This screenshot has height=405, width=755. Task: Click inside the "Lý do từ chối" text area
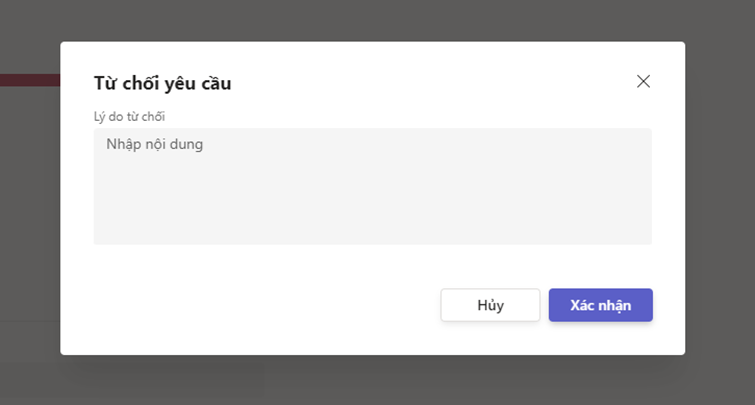(372, 186)
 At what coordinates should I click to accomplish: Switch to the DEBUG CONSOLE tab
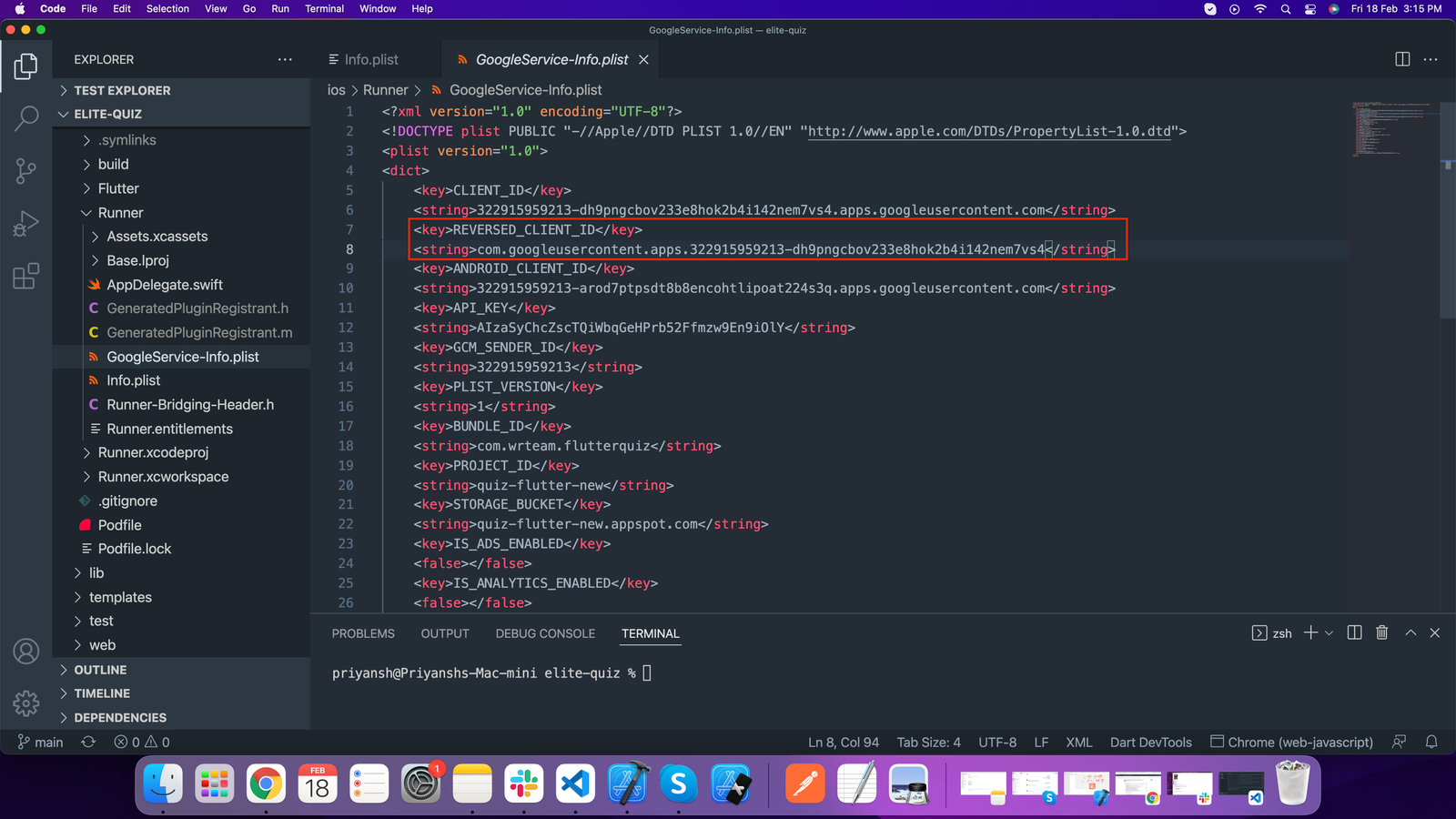click(x=545, y=634)
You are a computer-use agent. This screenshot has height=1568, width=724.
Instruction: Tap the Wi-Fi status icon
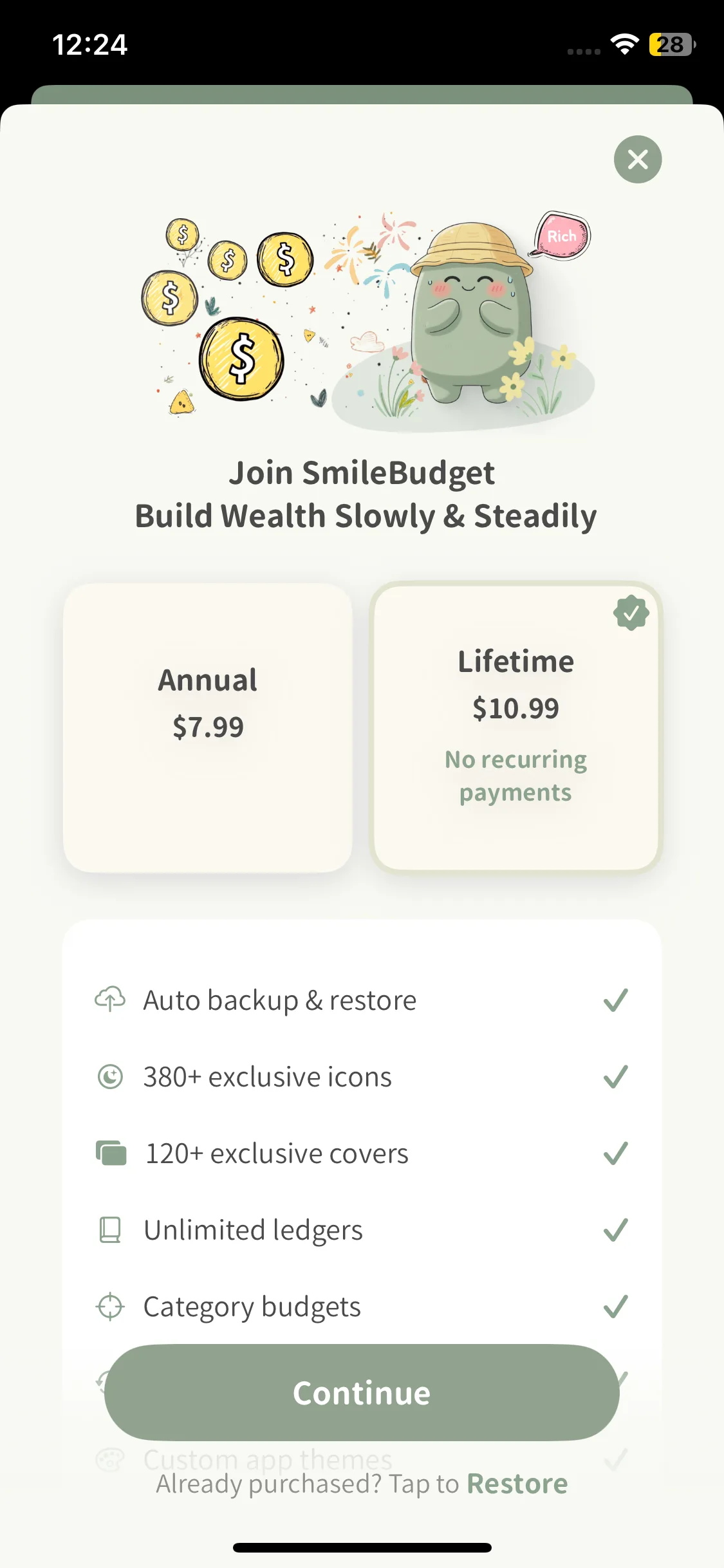624,44
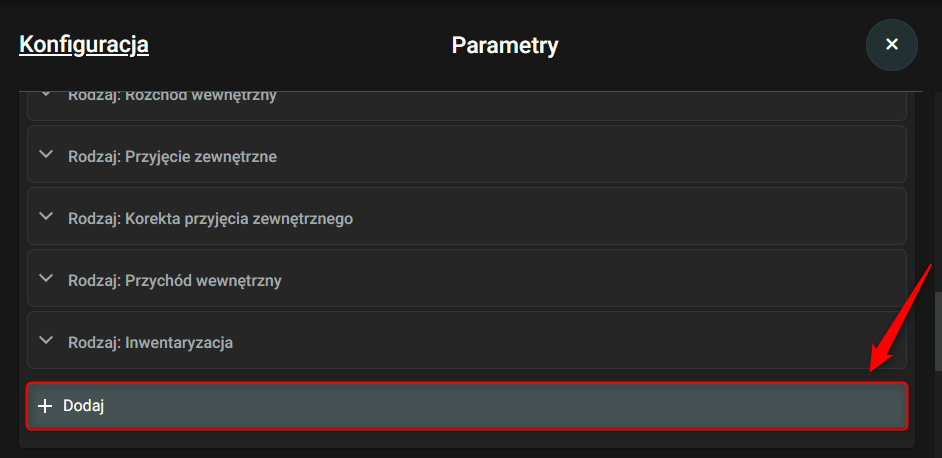Click the empty right side of Dodaj bar
The height and width of the screenshot is (458, 942).
pos(601,406)
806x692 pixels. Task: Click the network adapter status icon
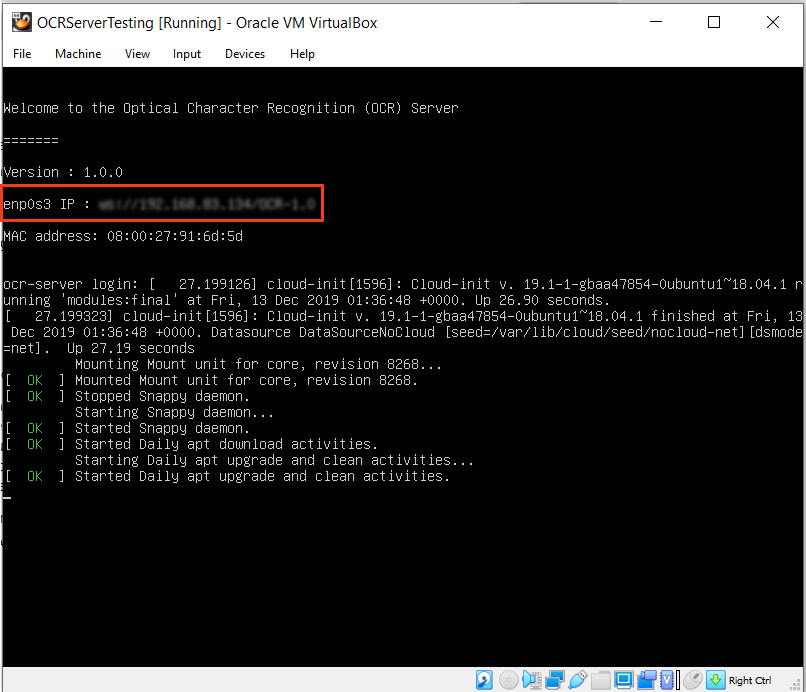tap(554, 680)
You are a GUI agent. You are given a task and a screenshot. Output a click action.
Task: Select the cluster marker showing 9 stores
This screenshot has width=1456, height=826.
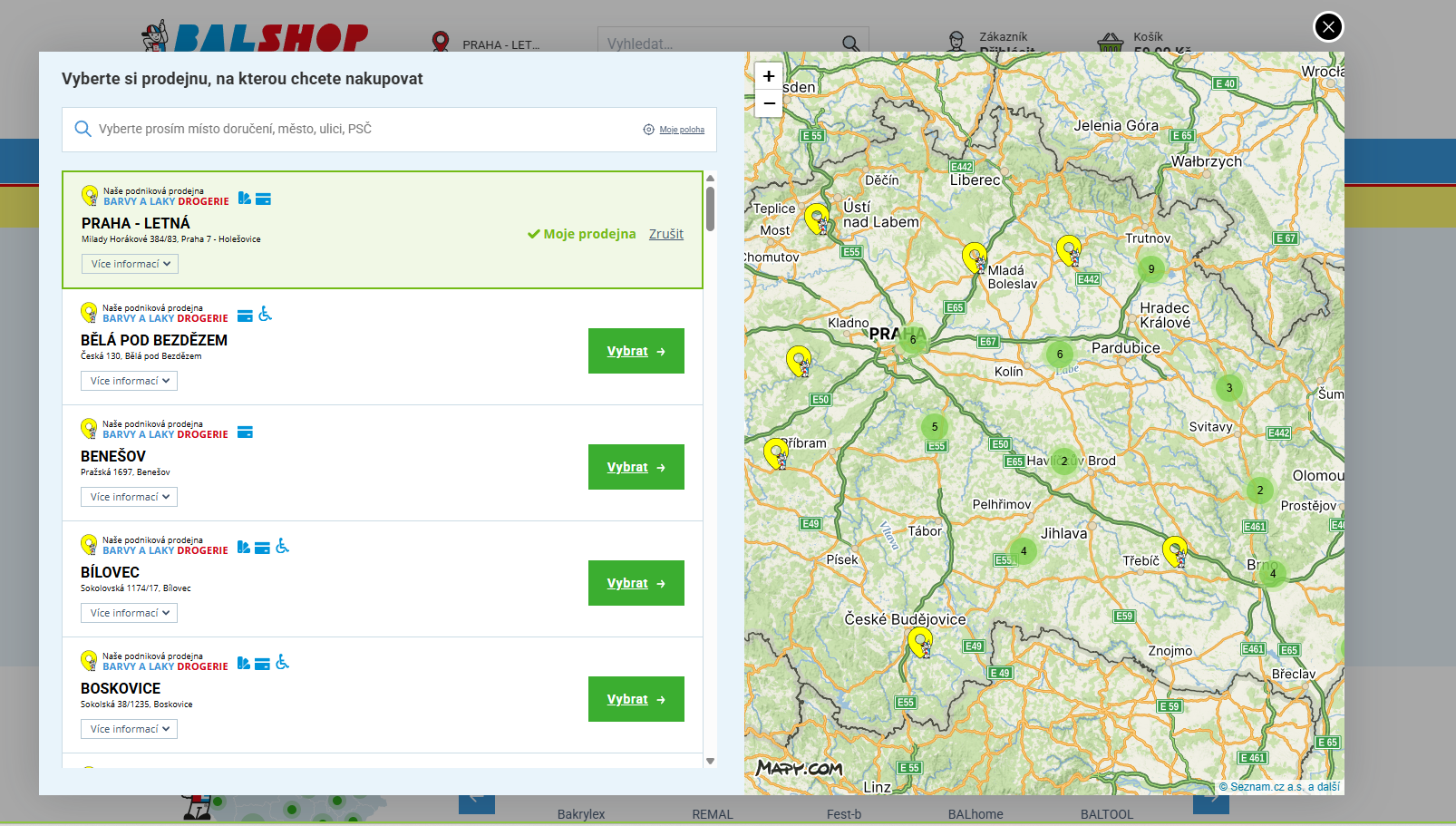pyautogui.click(x=1151, y=269)
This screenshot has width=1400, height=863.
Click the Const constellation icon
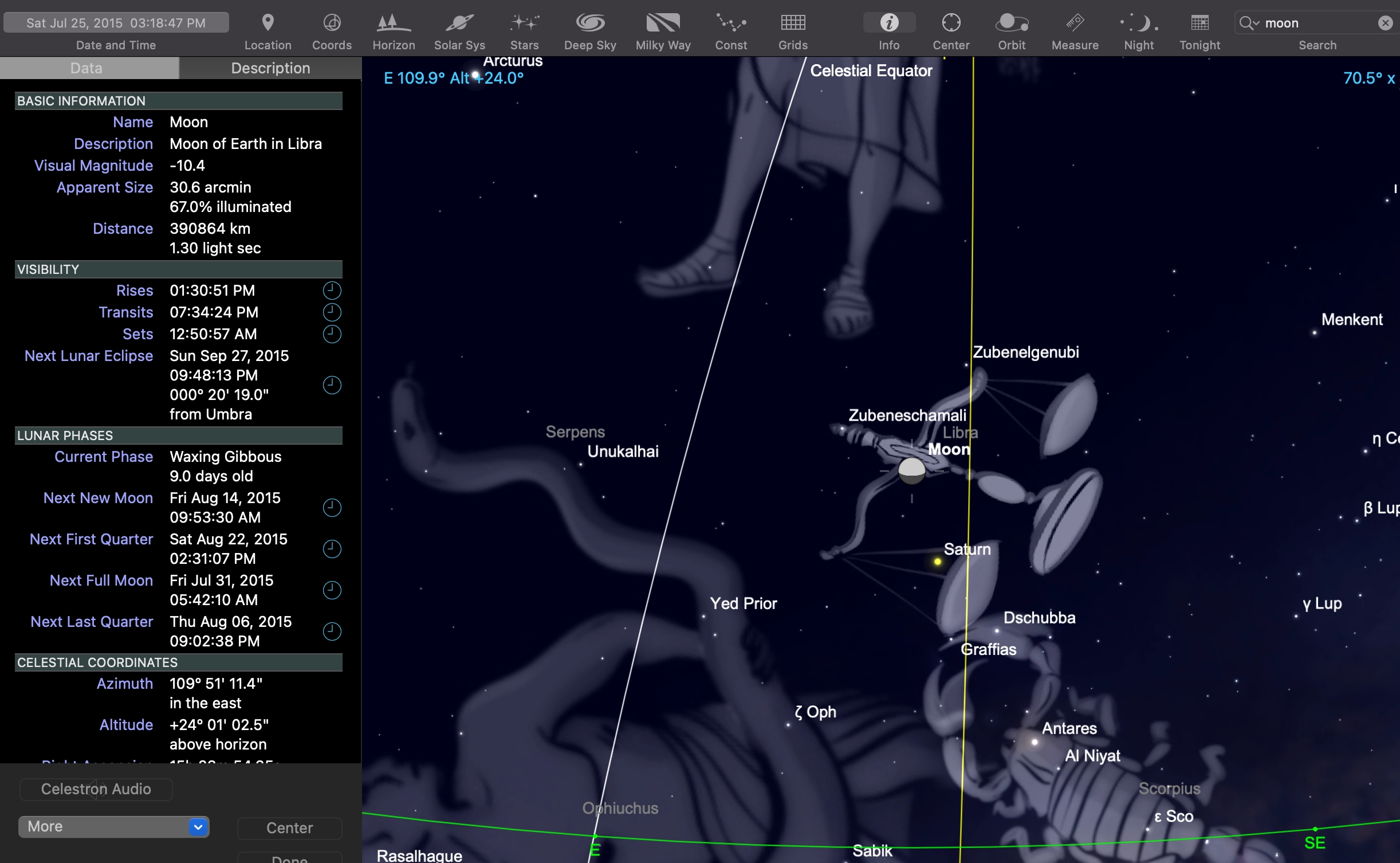pyautogui.click(x=731, y=23)
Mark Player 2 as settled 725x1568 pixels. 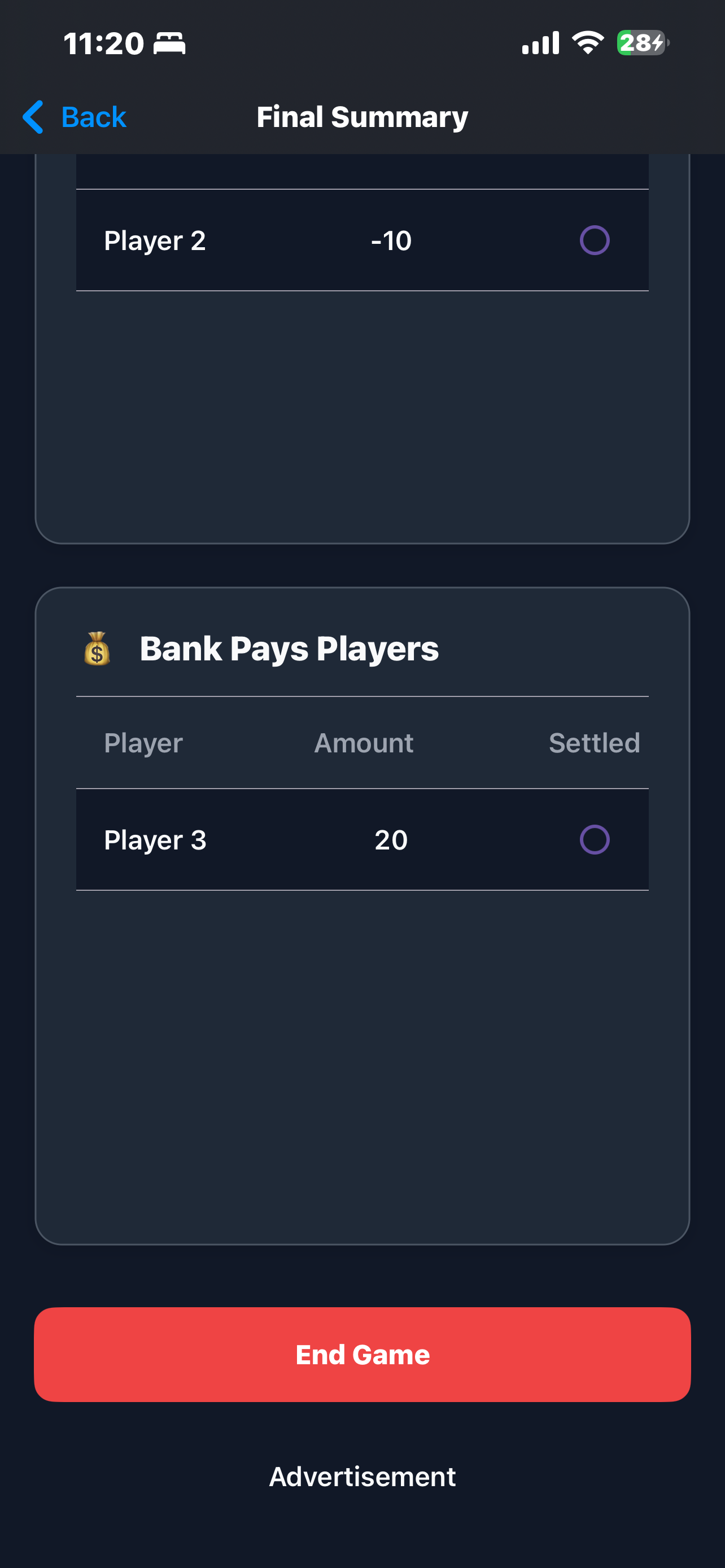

- - - -

:: ACTIVITY ::
Which lines in the records contain the word "agent"? Copy each one.

:: RESPONSE AREA ::
You are a computer-use agent. This screenshot has height=1568, width=724.
You are a GUI agent. You are given a task and a screenshot. Output a click action.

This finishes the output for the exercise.